*Required tasks*:
• a. In the comments on the openfabric draft, why is it crucial that each T2 switch connects to only a proper subset of T1 switches? Answer in one to three sentences.
• b. Reproduce the passage of the comments on the openfabric draft word for word, from "Section 1.1., Goals, mentions" up to and including "topology of openfabric.".

I have read draft-white-openfabric-02 and would like to comment
on a few points. I'll start at the top of the draft and continue
through the text.

Please keep my e-mail address in replies, because I am not subscribed
to the isis-wg and rtgwg mailing lists.

   The abstract states "[...]topology information is extracted
through broad based connections." I do not understand that sentence.

   Section 1.1., Goals, mentions large scale data centers. Would
it be appropriate to reference RFC 7938, Use of BGP for Routing
in Large-Scale Data Centers, here? Said RFC proposes a Clos topology
for the network, which seems to be similar to the spine and leaf
topology of openfabric.

   In section 1.3., Simplification, I noticed a spelling mistake:
mutliaccess (should be multiaccess).

   In section 1.5., Sample Network, a spine and leaf network is
shown in figure 1. The topology shown in that figure is different
from the 5-stage Clos topology shown in RFC 7938, figure 3. The
5-stage Clos topology from RFC 7938 represents the network topology
used by Facebook for the Altoona data center, as publicized in

Another generalization of the 3-stage Clos network to more than
3 stages called Beneš network can be found on Wikipedia:

Both of these 5-stage networks differ from figure 1 of the
openfabric draft insofar as each T2 switch is connected to a
proper subset of T1 switches (openfabric designation) in both the
RFC 7938 "Clos" topology and the Beneš network. This is crucial
for increasing the amount of input- and output ports without
using bigger switches.

Since this is important for later comments, I have adapted figure 3
from RFC 7938 into the following drawing:

        +----+                  +----+
        |L1.1|                  |L1.2|             (T0)
        +----+                  +----+
         |   \________________  /   |
         |    ________________\/    |
         |   /                 \    |
        +----+                  +----+
        |F1.1|                  |F1.2|             (T1)
        +----+                  +----+
        /    \                  /    \
       /      \                /      \
   +----+    +----+        +----+    +----+
   |S1.1|    |S1.2|        |S2.1|    |S2.2|        (T2)
   +----+    +----+        +----+    +----+
       \      /                \      /
        \    /                  \    /
        +----+                  +----+
        |F2.1|                  |F2.2|             (T1)
        +----+                  +----+
         |   \________________  /   |
         |    ________________\/    |
         |   /                 \    |
        +----+                  +----+
        |L2.1|                  |L2.2|             (T0)
        +----+                  +----+

       Lx.y: Leaf switches (a.k.a. Top of Rack (ToR) switches)

(Stored data entries)
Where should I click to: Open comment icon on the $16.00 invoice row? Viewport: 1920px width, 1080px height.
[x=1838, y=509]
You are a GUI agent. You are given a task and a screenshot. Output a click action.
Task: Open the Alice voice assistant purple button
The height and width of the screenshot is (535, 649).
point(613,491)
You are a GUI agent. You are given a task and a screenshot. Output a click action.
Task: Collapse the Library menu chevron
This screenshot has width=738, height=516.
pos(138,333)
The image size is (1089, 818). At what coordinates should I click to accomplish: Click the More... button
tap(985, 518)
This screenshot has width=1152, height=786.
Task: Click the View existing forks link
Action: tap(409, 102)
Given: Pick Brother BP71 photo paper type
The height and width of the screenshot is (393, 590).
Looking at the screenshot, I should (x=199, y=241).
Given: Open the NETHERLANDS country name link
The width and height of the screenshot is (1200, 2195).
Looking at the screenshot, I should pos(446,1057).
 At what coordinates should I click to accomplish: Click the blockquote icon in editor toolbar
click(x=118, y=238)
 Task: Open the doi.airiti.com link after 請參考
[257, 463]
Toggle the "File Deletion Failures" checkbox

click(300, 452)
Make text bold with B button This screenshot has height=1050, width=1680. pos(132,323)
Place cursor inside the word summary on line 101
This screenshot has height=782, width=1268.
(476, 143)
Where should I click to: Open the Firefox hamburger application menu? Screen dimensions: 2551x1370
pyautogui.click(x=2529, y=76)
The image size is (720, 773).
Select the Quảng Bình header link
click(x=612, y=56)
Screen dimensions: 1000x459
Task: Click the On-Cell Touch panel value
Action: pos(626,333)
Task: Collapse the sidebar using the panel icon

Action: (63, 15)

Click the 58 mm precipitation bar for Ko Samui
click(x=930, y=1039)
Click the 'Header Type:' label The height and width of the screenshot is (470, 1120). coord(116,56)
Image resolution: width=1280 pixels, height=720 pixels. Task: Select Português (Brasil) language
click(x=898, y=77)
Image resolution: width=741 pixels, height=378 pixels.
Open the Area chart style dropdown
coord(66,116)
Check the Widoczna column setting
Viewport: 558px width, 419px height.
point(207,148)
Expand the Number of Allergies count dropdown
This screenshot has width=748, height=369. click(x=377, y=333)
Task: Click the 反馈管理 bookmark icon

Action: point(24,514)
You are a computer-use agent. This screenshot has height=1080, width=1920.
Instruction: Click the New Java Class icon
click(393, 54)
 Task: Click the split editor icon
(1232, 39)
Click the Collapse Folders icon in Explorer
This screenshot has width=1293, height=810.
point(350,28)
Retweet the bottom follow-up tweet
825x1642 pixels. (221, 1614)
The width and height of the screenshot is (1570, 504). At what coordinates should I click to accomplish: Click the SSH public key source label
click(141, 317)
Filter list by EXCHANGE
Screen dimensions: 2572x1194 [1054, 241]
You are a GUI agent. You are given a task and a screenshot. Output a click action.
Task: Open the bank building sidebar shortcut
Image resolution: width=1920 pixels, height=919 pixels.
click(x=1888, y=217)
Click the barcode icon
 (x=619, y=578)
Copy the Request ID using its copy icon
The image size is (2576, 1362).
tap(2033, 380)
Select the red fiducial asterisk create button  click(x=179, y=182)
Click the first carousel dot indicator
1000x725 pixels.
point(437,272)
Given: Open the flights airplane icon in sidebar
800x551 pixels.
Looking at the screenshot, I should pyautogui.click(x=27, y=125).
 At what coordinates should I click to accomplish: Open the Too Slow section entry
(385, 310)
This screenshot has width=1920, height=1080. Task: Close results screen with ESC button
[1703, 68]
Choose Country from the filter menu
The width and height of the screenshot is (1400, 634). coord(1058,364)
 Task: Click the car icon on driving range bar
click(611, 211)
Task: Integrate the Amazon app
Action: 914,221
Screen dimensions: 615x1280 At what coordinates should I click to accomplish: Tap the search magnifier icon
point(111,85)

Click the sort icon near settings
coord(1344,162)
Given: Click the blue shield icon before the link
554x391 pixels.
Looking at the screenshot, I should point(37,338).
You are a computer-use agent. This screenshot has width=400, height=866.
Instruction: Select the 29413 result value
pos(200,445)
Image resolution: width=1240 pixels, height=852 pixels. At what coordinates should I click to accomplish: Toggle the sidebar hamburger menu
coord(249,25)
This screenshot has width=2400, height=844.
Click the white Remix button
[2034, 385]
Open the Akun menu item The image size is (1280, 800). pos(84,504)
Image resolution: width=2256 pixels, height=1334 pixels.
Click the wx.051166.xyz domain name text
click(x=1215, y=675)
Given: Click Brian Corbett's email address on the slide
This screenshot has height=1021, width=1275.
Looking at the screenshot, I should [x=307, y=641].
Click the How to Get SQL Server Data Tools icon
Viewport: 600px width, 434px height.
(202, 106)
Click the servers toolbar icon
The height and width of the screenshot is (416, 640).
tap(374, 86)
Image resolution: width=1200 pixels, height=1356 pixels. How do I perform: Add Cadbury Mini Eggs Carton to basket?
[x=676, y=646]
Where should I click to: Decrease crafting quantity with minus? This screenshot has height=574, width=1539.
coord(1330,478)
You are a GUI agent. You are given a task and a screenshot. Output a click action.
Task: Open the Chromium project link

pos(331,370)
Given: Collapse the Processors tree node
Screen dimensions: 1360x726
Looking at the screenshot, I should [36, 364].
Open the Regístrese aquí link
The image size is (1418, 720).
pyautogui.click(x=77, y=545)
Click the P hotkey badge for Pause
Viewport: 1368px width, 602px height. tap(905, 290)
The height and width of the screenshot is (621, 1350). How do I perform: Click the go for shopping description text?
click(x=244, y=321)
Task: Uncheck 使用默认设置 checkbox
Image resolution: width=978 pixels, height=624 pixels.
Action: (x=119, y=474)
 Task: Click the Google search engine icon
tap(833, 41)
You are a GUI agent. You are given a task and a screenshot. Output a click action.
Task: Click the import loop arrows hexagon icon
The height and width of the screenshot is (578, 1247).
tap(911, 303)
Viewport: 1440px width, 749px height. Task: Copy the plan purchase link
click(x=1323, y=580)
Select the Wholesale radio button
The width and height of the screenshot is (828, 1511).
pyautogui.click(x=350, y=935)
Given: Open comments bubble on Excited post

*Task solutions*:
• a. Connecting each T2 switch to only a proper subset of T1 switches is crucial because it increases the number of input and output ports without using bigger switches.

• b.
Section 1.1., Goals, mentions large scale data centers. Would
it be appropriate to reference RFC 7938, Use of BGP for Routing
in Large-Scale Data Centers, here? Said RFC proposes a Clos topology
for the network, which seems to be similar to the spine and leaf
topology of openfabric.